According to leading mediation and negotiation experts like William Ury and Marshall Rosenberg, conflict does not become destructive because people disagree.
It becomes destructive when people stop feeling seen, safe, and significant.
The world’s best mediators use techniques that transform the emotional climate first. Once the emotional temperature changes, the conversation changes.
Conflict resolution sounds beautiful in theory.
The real test is what human beings actually do when emotions, ego, fear, history, power, or pain entered the room.

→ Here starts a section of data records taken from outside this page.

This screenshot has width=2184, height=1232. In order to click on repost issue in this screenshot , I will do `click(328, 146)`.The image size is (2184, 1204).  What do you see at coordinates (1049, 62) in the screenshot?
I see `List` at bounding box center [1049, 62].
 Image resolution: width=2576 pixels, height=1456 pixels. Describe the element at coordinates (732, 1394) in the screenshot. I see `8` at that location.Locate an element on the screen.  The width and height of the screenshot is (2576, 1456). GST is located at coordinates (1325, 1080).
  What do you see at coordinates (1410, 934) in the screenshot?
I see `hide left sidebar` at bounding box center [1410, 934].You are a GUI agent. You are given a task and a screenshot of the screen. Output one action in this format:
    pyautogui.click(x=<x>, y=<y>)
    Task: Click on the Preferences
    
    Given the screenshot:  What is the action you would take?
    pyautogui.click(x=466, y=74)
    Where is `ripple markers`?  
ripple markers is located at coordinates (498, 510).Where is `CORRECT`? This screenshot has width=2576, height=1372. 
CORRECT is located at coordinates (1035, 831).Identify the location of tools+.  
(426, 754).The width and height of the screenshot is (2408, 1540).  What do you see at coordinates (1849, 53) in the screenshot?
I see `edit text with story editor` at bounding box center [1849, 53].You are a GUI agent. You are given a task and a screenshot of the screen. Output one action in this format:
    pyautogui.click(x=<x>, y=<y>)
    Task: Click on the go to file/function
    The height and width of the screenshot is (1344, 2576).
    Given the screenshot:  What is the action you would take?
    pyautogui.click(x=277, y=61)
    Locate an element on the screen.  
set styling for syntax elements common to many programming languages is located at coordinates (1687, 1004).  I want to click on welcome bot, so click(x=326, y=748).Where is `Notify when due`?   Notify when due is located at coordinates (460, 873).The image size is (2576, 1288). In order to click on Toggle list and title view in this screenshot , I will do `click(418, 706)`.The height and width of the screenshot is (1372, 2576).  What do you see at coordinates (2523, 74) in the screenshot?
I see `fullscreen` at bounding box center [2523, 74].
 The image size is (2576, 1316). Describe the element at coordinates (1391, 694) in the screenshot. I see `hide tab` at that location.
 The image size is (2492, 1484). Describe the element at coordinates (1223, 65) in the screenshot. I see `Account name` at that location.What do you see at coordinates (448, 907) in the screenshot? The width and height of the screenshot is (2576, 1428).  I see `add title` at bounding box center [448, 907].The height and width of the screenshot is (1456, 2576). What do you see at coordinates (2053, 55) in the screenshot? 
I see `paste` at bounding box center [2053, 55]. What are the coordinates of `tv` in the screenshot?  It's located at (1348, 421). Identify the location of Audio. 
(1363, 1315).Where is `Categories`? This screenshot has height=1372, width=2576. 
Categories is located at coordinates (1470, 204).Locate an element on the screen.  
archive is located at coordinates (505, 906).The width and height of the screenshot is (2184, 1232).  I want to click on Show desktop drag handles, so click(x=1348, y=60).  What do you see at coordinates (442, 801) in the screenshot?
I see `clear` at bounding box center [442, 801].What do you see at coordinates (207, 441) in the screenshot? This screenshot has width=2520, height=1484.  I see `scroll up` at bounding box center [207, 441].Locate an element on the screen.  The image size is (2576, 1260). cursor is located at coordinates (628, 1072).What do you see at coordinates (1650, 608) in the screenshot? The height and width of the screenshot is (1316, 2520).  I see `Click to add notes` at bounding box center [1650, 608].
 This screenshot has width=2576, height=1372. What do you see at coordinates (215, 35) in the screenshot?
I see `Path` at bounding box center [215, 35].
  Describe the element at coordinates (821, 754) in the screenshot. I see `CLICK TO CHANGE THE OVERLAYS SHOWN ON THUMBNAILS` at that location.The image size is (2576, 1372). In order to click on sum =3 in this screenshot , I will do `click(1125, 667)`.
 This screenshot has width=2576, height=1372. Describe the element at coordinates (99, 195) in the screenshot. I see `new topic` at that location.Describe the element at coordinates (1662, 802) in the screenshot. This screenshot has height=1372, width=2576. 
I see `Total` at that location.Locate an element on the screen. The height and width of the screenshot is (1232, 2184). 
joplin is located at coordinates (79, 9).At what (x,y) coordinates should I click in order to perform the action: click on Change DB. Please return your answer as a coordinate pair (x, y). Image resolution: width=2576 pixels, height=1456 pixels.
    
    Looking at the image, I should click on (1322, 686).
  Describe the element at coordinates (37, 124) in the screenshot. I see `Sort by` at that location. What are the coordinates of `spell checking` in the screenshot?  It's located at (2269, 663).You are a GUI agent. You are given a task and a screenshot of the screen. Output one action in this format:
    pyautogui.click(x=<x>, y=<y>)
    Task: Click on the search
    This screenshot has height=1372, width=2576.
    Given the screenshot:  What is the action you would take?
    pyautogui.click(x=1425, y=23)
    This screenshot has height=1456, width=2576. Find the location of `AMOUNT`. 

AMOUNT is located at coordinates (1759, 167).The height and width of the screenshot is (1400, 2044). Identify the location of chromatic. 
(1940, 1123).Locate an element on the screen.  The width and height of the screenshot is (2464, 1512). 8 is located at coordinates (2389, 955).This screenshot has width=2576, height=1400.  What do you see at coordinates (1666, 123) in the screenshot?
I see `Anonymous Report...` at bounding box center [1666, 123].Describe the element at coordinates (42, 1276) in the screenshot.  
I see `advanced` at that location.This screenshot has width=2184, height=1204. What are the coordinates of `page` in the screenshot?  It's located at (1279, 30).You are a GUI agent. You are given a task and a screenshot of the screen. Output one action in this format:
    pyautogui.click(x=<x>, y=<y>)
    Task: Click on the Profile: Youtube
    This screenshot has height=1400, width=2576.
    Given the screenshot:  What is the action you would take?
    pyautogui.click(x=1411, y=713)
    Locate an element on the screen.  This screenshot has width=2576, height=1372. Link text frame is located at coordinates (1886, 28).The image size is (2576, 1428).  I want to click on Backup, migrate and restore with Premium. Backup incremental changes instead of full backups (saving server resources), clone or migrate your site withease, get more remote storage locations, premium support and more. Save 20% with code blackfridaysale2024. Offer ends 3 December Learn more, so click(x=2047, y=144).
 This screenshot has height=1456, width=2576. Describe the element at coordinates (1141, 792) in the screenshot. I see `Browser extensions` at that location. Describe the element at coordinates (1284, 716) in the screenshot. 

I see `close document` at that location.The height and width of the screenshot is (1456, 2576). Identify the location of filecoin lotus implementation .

Here is a powerful solution that has worked for me and has worked beautifully well for 100s of my clients across the last 26+ years as a Business Coach.
Go to the Balcony
When conflict escalates, most people enter a “reaction game”.
They start…
  • defending,
  • ⁠attacking,
  • ⁠interrupting,
  • proving.
Great mediators mentally step onto an imaginary balcony and observe the situation instead of becoming trapped inside it.
This means:
•pause
•breathe
•slow your nervous system
•notice your emotions without obeying them.
Because reactions create more reactions.
The truth is that conflicts softens the moment one person stops feeding the fire.
When Mandela emerged from prison, many expected revenge.
Instead, he deliberately slowed down his emotional reaction to decades of oppression.
He knew resentment would imprison him psychologically even after physical freedom.
He even invited some of his former jailers to his presidential inauguration.
Think about that psychologically.
Most humans react from the wound.
Mandela responded from a larger vision.
That is “going to the balcony” at the highest level:
•not denying pain,
•not excusing injustice,
•but refusing impulsive retaliation.
Without that pause, South Africa could easily have descended into civil war.
Thanks to Nelson Mandela and his ability to “stop feeding the fire”, South Africa saw great progress under his Presidency.
May you develop the ability to solve conflicts instead of being trapped inside them. May you never ever ‘feed the fire of conflicts’.